- TEXT EXTRACT
++++++++

Ira’s response strategy is multi-pronged: focusing on value-tier vehicles, leveraging Subaru’s manufacturer-subsidized interest rate incentives (as low as 0.9% on qualifying new vehicles), investing in a robust buying center to source used cars directly from consumers, and building service revenue to offset margin compression on new car sales. He noted that Lithia Subaru actually lost money on every new car sold at the end of last month—a sign of how intense the pressure to move volume has become.

On the positive side: Subaru is moving Forester production to Lafayette, Indiana—a zero-waste facility—and using domestic production to actually reduce prices on that model while competitors face tariff-related increases. Ira also announced the planned $20 million redesign of the Oregon City location into a Subaru “Connectivity Hub,” one of the first ten of its kind nationally. The new facility will blend sales, service, and parts into a single open showroom with a coffee bar, positioning it more like a lifestyle brand experience than a traditional dealership.

++++++++

- RECORDED INFORMATION
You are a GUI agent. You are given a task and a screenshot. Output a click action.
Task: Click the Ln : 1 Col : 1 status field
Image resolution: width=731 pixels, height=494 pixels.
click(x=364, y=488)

++++++++

- AIM 1
Return the section of the Subaru dealership text between "On the positive" and "a traditional dealership.", inclusive, copied exactly.
- AIM 2
Decide whether each statement agrees with the Subaru dealership text, and answer yes or no, quoting the words of the text that settle it. (a) Subaru is moving Forester production to a facility in Lafayette, Indiana. (b) Lithia Subaru made a profit on every new car sold at the end of last month. (c) The planned redesign of the Oregon City location is budgeted at $50 million.

- FINAL ANSWER 1
On the positive side: Subaru is moving Forester production to Lafayette, Indiana—a zero-waste facility—and using domestic production to actually reduce prices on that model while competitors face tariff-related increases. Ira also announced the planned $20 million redesign of the Oregon City location into a Subaru “Connectivity Hub,” one of the first ten of its kind nationally. The new facility will blend sales, service, and parts into a single open showroom with a coffee bar, positioning it more like a lifestyle brand experience than a traditional dealership.

- FINAL ANSWER 2
(a) Yes: "Subaru is moving Forester production to Lafayette, Indiana—a zero-waste facility"
(b) No: "Lithia Subaru actually lost money on every new car sold at the end of last month"
(c) No: "the planned $20 million redesign of the Oregon City location"